In April, the American University of Beirut hosted a lecture by Omar Blaik, an urban specialist known for upgrading blighted areas around American universities. Blaik, a Lebanese-American, is renowned for his work in ameliorating the neighborhood around the University of Pennsylvania, in Philadelphia, but has consulted with other educational institutions, including the AUB.
Most interesting in Blaik’s approach is his assumption that universities have a proactive economic role to play in their neighborhoods, and must run their affairs like a company. That’s not to suggest he wants them to downgrade their core educational mission too make money. Rather, he argues that such a mission is best served by establishing an adequate social environment for learning. Until a few years ago, the area around UPenn was so dangerous that the university had to cut itself off from its surroundings, undermining its educational objectives.
Blaik has degrees in business administration and engineering, so it’s not surprising his method of reviving university neighborhoods comes through a practical application of several key ingredients, including improved security, a resort to commerce and market forces, use of the university as an functional instrument to reorganize economic relationships in nearby neighborhoods, and the opening up of campuses to their environment, physically, economically, and metaphorically.
This is hardly a new concept. Urban thinking in the 1950s and 1960s was mainly driven by government-mandated planning and implementation, its principal aim being the removal of slums.
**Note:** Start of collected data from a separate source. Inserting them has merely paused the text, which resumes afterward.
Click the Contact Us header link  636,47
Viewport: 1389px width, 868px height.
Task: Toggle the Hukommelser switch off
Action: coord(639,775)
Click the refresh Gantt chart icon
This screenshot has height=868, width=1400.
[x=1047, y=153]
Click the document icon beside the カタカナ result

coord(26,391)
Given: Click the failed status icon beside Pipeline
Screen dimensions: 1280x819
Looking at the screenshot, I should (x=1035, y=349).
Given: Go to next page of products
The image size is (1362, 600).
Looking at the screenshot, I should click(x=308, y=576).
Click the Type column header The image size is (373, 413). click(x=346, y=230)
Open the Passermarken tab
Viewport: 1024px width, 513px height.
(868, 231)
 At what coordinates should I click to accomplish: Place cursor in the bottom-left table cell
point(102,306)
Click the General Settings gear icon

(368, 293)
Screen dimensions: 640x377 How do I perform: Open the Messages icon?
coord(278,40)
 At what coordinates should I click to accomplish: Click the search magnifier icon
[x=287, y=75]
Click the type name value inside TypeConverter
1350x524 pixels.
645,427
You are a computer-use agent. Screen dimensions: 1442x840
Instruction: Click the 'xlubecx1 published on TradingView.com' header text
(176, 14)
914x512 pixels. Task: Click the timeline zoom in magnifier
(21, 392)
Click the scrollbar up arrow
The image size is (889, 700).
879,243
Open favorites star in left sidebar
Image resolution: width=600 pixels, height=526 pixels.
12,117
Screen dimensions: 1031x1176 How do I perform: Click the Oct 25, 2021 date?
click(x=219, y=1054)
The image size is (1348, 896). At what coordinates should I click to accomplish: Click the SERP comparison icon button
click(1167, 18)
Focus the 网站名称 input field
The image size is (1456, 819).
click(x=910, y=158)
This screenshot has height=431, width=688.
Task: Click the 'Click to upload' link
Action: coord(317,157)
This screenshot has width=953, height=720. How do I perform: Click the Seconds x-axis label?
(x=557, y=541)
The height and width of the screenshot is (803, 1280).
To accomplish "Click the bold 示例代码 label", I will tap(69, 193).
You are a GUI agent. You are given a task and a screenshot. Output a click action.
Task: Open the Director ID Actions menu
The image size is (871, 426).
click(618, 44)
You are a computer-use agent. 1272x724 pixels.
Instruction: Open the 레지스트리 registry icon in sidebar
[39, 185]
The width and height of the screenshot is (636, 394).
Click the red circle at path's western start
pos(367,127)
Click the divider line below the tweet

In cities such as Chicago, Washington, Saint Louis, and others, poor areas were razed to the ground and replaced with modern structures, including low-income housing projects. But slums, in their own way, had much more vitality than what came afterward: personal networks dominated, commerce was evident, people walked the streets, and, though poor, neighborhoods were organic. When these complex systems were forcibly replaced by alienating high-rises from which commercial activity had been mostly zoned out, what ensued was the disintegration of social relations, as people no longer walked or lived in the street (because, in the memorable words of writer Jane Jacobs, there were now “promenades that go from no place to nowhere”), and, as a result, a sharp rise in crime, ensuring commercial activity remain hobbled.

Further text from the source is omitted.